Content starts

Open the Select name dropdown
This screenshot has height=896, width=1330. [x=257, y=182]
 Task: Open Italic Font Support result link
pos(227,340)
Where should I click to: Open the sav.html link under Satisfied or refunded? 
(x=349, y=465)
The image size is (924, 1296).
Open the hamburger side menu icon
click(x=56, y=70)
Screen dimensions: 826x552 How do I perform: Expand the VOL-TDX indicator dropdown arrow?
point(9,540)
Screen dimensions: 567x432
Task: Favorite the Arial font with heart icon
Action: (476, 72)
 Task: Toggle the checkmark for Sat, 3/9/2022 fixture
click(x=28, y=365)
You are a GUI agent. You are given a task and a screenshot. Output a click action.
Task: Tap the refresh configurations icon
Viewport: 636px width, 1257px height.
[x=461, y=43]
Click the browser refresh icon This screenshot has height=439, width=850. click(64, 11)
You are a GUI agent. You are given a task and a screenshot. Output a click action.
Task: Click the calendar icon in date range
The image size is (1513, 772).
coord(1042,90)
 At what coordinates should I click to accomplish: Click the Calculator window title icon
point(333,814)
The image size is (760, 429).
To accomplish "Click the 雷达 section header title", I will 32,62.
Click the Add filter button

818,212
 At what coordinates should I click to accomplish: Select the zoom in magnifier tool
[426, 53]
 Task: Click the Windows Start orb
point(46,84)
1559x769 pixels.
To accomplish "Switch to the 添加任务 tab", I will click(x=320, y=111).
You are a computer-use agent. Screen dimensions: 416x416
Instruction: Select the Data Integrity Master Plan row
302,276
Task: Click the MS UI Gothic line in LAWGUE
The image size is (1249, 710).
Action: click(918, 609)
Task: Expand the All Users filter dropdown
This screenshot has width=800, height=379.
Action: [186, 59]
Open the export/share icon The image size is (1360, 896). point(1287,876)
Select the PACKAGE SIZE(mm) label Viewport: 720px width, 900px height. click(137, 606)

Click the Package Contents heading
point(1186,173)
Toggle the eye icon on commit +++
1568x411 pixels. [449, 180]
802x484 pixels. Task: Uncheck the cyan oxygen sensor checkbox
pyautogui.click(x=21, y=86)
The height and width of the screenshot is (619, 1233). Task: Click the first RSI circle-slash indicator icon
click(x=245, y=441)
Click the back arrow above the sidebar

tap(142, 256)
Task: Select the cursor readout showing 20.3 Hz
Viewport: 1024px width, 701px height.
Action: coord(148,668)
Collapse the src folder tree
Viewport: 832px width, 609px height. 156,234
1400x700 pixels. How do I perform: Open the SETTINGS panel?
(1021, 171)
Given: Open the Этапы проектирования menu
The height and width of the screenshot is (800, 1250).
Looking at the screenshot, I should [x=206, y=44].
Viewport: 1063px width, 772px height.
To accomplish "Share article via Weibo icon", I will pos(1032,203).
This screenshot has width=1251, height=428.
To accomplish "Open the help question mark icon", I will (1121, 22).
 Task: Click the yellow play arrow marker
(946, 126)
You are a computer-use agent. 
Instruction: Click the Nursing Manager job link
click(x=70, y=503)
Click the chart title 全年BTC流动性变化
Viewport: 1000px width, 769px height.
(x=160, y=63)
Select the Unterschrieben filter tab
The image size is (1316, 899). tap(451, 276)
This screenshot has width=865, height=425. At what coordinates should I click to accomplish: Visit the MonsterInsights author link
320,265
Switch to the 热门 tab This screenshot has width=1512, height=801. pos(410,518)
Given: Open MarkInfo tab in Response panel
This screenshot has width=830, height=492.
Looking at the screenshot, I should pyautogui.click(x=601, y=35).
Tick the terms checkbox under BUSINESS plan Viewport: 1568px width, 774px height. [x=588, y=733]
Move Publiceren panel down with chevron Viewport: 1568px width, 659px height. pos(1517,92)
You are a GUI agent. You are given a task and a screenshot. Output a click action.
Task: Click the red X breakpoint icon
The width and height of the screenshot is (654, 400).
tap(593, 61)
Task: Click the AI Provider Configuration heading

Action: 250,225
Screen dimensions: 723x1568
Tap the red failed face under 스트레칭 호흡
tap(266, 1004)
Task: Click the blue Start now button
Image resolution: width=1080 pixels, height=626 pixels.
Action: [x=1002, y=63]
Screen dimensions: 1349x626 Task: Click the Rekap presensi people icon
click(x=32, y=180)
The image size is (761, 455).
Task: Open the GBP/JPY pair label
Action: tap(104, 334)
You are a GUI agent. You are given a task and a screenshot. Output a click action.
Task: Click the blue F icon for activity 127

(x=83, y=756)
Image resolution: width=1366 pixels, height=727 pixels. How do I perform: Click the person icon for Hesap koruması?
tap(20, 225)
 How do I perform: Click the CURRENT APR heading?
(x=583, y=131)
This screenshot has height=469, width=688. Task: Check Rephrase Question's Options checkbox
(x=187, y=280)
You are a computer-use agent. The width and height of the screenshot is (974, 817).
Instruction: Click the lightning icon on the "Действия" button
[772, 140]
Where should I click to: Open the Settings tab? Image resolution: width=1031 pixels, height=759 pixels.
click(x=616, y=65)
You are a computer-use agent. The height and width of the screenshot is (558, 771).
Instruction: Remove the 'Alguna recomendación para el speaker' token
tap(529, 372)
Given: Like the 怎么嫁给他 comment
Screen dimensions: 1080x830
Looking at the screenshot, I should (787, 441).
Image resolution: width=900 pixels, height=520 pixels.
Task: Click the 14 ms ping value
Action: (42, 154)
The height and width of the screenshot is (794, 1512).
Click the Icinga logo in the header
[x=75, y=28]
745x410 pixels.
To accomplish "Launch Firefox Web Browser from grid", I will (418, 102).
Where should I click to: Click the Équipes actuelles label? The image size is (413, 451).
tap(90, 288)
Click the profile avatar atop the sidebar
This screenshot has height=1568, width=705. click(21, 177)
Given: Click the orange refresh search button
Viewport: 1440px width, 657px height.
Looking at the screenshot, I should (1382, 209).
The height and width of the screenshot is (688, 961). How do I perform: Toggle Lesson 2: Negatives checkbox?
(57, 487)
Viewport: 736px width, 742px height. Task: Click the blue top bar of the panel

Content ends

**YOUR INSTRUCTIONS**
With no line skipped, output the listing in full.

**ANSWER SPACE**
Open the Select name dropdown
This screenshot has height=896, width=1330. [x=257, y=182]
 Task: Open Italic Font Support result link
pos(227,340)
Where should I click to: Open the sav.html link under Satisfied or refunded? 
(x=349, y=465)
The image size is (924, 1296).
Open the hamburger side menu icon
click(x=56, y=70)
Screen dimensions: 826x552 How do I perform: Expand the VOL-TDX indicator dropdown arrow?
point(9,540)
Screen dimensions: 567x432
Task: Favorite the Arial font with heart icon
Action: (476, 72)
 Task: Toggle the checkmark for Sat, 3/9/2022 fixture
click(x=28, y=365)
You are a GUI agent. You are given a task and a screenshot. Output a click action.
Task: Tap the refresh configurations icon
Viewport: 636px width, 1257px height.
[x=461, y=43]
Click the browser refresh icon This screenshot has height=439, width=850. click(64, 11)
You are a GUI agent. You are given a task and a screenshot. Output a click action.
Task: Click the calendar icon in date range
The image size is (1513, 772).
coord(1042,90)
 At what coordinates should I click to accomplish: Click the Calculator window title icon
point(333,814)
The image size is (760, 429).
To accomplish "Click the 雷达 section header title", I will 32,62.
Click the Add filter button

818,212
 At what coordinates should I click to accomplish: Select the zoom in magnifier tool
[426, 53]
 Task: Click the Windows Start orb
point(46,84)
1559x769 pixels.
To accomplish "Switch to the 添加任务 tab", I will click(x=320, y=111).
You are a computer-use agent. Screen dimensions: 416x416
Instruction: Select the Data Integrity Master Plan row
302,276
Task: Click the MS UI Gothic line in LAWGUE
The image size is (1249, 710).
Action: click(918, 609)
Task: Expand the All Users filter dropdown
This screenshot has width=800, height=379.
Action: [186, 59]
Open the export/share icon The image size is (1360, 896). point(1287,876)
Select the PACKAGE SIZE(mm) label Viewport: 720px width, 900px height. click(137, 606)

Click the Package Contents heading
point(1186,173)
Toggle the eye icon on commit +++
1568x411 pixels. [449, 180]
802x484 pixels. Task: Uncheck the cyan oxygen sensor checkbox
pyautogui.click(x=21, y=86)
The height and width of the screenshot is (619, 1233). Task: Click the first RSI circle-slash indicator icon
click(x=245, y=441)
Click the back arrow above the sidebar

tap(142, 256)
Task: Select the cursor readout showing 20.3 Hz
Viewport: 1024px width, 701px height.
Action: coord(148,668)
Collapse the src folder tree
Viewport: 832px width, 609px height. 156,234
1400x700 pixels. How do I perform: Open the SETTINGS panel?
(1021, 171)
Given: Open the Этапы проектирования menu
The height and width of the screenshot is (800, 1250).
Looking at the screenshot, I should [x=206, y=44].
Viewport: 1063px width, 772px height.
To accomplish "Share article via Weibo icon", I will pos(1032,203).
This screenshot has width=1251, height=428.
To accomplish "Open the help question mark icon", I will (1121, 22).
 Task: Click the yellow play arrow marker
(946, 126)
You are a computer-use agent. 
Instruction: Click the Nursing Manager job link
click(x=70, y=503)
Click the chart title 全年BTC流动性变化
Viewport: 1000px width, 769px height.
(x=160, y=63)
Select the Unterschrieben filter tab
The image size is (1316, 899). tap(451, 276)
This screenshot has width=865, height=425. At what coordinates should I click to accomplish: Visit the MonsterInsights author link
320,265
Switch to the 热门 tab This screenshot has width=1512, height=801. pos(410,518)
Given: Open MarkInfo tab in Response panel
This screenshot has width=830, height=492.
Looking at the screenshot, I should pyautogui.click(x=601, y=35).
Tick the terms checkbox under BUSINESS plan Viewport: 1568px width, 774px height. [x=588, y=733]
Move Publiceren panel down with chevron Viewport: 1568px width, 659px height. pos(1517,92)
You are a GUI agent. You are given a task and a screenshot. Output a click action.
Task: Click the red X breakpoint icon
The width and height of the screenshot is (654, 400).
tap(593, 61)
Task: Click the AI Provider Configuration heading

Action: 250,225
Screen dimensions: 723x1568
Tap the red failed face under 스트레칭 호흡
tap(266, 1004)
Task: Click the blue Start now button
Image resolution: width=1080 pixels, height=626 pixels.
Action: [x=1002, y=63]
Screen dimensions: 1349x626 Task: Click the Rekap presensi people icon
click(x=32, y=180)
The image size is (761, 455).
Task: Open the GBP/JPY pair label
Action: tap(104, 334)
You are a GUI agent. You are given a task and a screenshot. Output a click action.
Task: Click the blue F icon for activity 127

(x=83, y=756)
Image resolution: width=1366 pixels, height=727 pixels. How do I perform: Click the person icon for Hesap koruması?
tap(20, 225)
 How do I perform: Click the CURRENT APR heading?
(x=583, y=131)
This screenshot has height=469, width=688. Task: Check Rephrase Question's Options checkbox
(x=187, y=280)
You are a computer-use agent. The width and height of the screenshot is (974, 817).
Instruction: Click the lightning icon on the "Действия" button
[772, 140]
Where should I click to: Open the Settings tab? Image resolution: width=1031 pixels, height=759 pixels.
click(x=616, y=65)
You are a computer-use agent. The height and width of the screenshot is (558, 771).
Instruction: Remove the 'Alguna recomendación para el speaker' token
tap(529, 372)
Given: Like the 怎么嫁给他 comment
Screen dimensions: 1080x830
Looking at the screenshot, I should (787, 441).
Image resolution: width=900 pixels, height=520 pixels.
Task: Click the 14 ms ping value
Action: (42, 154)
The height and width of the screenshot is (794, 1512).
Click the Icinga logo in the header
[x=75, y=28]
745x410 pixels.
To accomplish "Launch Firefox Web Browser from grid", I will (418, 102).
Where should I click to: Click the Équipes actuelles label? The image size is (413, 451).
tap(90, 288)
Click the profile avatar atop the sidebar
This screenshot has height=1568, width=705. click(21, 177)
Given: Click the orange refresh search button
Viewport: 1440px width, 657px height.
Looking at the screenshot, I should (1382, 209).
The height and width of the screenshot is (688, 961). How do I perform: Toggle Lesson 2: Negatives checkbox?
(57, 487)
Viewport: 736px width, 742px height. Task: Click the blue top bar of the panel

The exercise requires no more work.